### MATERIAL SHOWN
■ ■ ■ ■

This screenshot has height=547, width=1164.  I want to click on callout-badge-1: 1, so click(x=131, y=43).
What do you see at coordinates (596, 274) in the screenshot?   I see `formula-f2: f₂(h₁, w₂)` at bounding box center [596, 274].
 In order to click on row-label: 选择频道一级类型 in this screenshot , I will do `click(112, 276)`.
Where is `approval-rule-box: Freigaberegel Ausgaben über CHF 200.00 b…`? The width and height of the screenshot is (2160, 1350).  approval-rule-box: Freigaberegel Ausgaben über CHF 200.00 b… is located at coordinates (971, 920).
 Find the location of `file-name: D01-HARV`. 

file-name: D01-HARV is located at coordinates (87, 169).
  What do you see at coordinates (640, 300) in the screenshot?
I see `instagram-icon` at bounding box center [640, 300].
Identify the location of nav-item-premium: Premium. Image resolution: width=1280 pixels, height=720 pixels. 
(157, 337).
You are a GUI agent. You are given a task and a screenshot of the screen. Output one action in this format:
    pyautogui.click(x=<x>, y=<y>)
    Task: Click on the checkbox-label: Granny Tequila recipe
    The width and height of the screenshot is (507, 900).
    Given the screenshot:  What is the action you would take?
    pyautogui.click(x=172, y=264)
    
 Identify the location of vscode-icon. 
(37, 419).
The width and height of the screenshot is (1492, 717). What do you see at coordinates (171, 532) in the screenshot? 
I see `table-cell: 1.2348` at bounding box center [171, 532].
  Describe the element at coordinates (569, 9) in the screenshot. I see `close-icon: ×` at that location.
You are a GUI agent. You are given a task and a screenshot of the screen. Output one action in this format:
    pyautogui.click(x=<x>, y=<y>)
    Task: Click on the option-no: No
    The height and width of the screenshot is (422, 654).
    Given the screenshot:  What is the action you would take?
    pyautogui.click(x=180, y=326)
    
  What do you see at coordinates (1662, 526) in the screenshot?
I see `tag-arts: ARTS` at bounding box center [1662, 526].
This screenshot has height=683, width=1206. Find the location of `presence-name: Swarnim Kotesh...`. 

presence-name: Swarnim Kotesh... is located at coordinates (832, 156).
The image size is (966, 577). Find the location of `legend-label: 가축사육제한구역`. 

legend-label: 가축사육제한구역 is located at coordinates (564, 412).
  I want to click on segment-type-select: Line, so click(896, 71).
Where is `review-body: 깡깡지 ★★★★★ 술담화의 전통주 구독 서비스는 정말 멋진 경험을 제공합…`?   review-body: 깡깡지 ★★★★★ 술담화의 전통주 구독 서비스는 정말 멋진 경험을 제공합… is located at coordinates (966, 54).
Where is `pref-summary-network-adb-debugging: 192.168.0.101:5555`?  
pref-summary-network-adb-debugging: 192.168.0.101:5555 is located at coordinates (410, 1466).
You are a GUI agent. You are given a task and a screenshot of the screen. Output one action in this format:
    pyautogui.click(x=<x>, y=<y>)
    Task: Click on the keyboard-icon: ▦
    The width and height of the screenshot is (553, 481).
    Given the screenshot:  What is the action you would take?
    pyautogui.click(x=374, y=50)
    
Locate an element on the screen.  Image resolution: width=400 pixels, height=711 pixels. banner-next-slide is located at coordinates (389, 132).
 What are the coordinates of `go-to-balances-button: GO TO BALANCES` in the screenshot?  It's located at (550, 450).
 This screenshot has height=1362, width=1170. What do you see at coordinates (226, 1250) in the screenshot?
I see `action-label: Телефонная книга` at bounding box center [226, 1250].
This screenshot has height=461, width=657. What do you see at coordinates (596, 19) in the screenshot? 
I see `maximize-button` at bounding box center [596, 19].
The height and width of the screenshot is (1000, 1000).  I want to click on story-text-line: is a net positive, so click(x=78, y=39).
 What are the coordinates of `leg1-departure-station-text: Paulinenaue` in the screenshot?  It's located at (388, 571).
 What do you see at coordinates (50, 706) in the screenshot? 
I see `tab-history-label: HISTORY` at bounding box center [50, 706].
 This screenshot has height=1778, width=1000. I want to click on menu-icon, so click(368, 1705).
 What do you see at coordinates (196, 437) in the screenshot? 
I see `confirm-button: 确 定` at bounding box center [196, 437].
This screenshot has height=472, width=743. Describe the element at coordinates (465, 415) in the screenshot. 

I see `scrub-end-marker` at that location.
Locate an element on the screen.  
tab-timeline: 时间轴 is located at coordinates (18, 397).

■ ■ ■ ■

### EXERCISE PROMPT
Rename "GUI agent" to "interface agent" wherever it occurs in the items above. Reproduce all of the items, with every other character kept the same.

### RESPONSE FOR THIS EXERCISE
This screenshot has height=547, width=1164.  I want to click on callout-badge-1: 1, so click(x=131, y=43).
What do you see at coordinates (596, 274) in the screenshot?   I see `formula-f2: f₂(h₁, w₂)` at bounding box center [596, 274].
 In order to click on row-label: 选择频道一级类型 in this screenshot , I will do `click(112, 276)`.
Where is `approval-rule-box: Freigaberegel Ausgaben über CHF 200.00 b…`? The width and height of the screenshot is (2160, 1350).  approval-rule-box: Freigaberegel Ausgaben über CHF 200.00 b… is located at coordinates (971, 920).
 Find the location of `file-name: D01-HARV`. 

file-name: D01-HARV is located at coordinates (87, 169).
  What do you see at coordinates (640, 300) in the screenshot?
I see `instagram-icon` at bounding box center [640, 300].
Identify the location of nav-item-premium: Premium. Image resolution: width=1280 pixels, height=720 pixels. 
(157, 337).
You are a interface agent. You are given a task and a screenshot of the screen. Output one action in this format:
    pyautogui.click(x=<x>, y=<y>)
    Task: Click on the checkbox-label: Granny Tequila recipe
    The width and height of the screenshot is (507, 900).
    Given the screenshot:  What is the action you would take?
    pyautogui.click(x=172, y=264)
    
 Identify the location of vscode-icon. 
(37, 419).
The width and height of the screenshot is (1492, 717). What do you see at coordinates (171, 532) in the screenshot? 
I see `table-cell: 1.2348` at bounding box center [171, 532].
  Describe the element at coordinates (569, 9) in the screenshot. I see `close-icon: ×` at that location.
You are a interface agent. You are given a task and a screenshot of the screen. Output one action in this format:
    pyautogui.click(x=<x>, y=<y>)
    Task: Click on the option-no: No
    The height and width of the screenshot is (422, 654).
    Given the screenshot:  What is the action you would take?
    pyautogui.click(x=180, y=326)
    
  What do you see at coordinates (1662, 526) in the screenshot?
I see `tag-arts: ARTS` at bounding box center [1662, 526].
This screenshot has height=683, width=1206. Find the location of `presence-name: Swarnim Kotesh...`. 

presence-name: Swarnim Kotesh... is located at coordinates (832, 156).
The image size is (966, 577). Find the location of `legend-label: 가축사육제한구역`. 

legend-label: 가축사육제한구역 is located at coordinates (564, 412).
  I want to click on segment-type-select: Line, so click(896, 71).
Where is `review-body: 깡깡지 ★★★★★ 술담화의 전통주 구독 서비스는 정말 멋진 경험을 제공합…`?   review-body: 깡깡지 ★★★★★ 술담화의 전통주 구독 서비스는 정말 멋진 경험을 제공합… is located at coordinates (966, 54).
Where is `pref-summary-network-adb-debugging: 192.168.0.101:5555`?  
pref-summary-network-adb-debugging: 192.168.0.101:5555 is located at coordinates (410, 1466).
You are a interface agent. You are given a task and a screenshot of the screen. Output one action in this format:
    pyautogui.click(x=<x>, y=<y>)
    Task: Click on the keyboard-icon: ▦
    The width and height of the screenshot is (553, 481).
    Given the screenshot:  What is the action you would take?
    pyautogui.click(x=374, y=50)
    
Locate an element on the screen.  Image resolution: width=400 pixels, height=711 pixels. banner-next-slide is located at coordinates (389, 132).
 What are the coordinates of `go-to-balances-button: GO TO BALANCES` in the screenshot?  It's located at (550, 450).
 This screenshot has height=1362, width=1170. What do you see at coordinates (226, 1250) in the screenshot?
I see `action-label: Телефонная книга` at bounding box center [226, 1250].
This screenshot has height=461, width=657. What do you see at coordinates (596, 19) in the screenshot? 
I see `maximize-button` at bounding box center [596, 19].
The height and width of the screenshot is (1000, 1000).  I want to click on story-text-line: is a net positive, so click(x=78, y=39).
 What are the coordinates of `leg1-departure-station-text: Paulinenaue` in the screenshot?  It's located at (388, 571).
 What do you see at coordinates (50, 706) in the screenshot? 
I see `tab-history-label: HISTORY` at bounding box center [50, 706].
 This screenshot has height=1778, width=1000. I want to click on menu-icon, so click(368, 1705).
 What do you see at coordinates (196, 437) in the screenshot? 
I see `confirm-button: 确 定` at bounding box center [196, 437].
This screenshot has height=472, width=743. Describe the element at coordinates (465, 415) in the screenshot. 

I see `scrub-end-marker` at that location.
Locate an element on the screen.  
tab-timeline: 时间轴 is located at coordinates (18, 397).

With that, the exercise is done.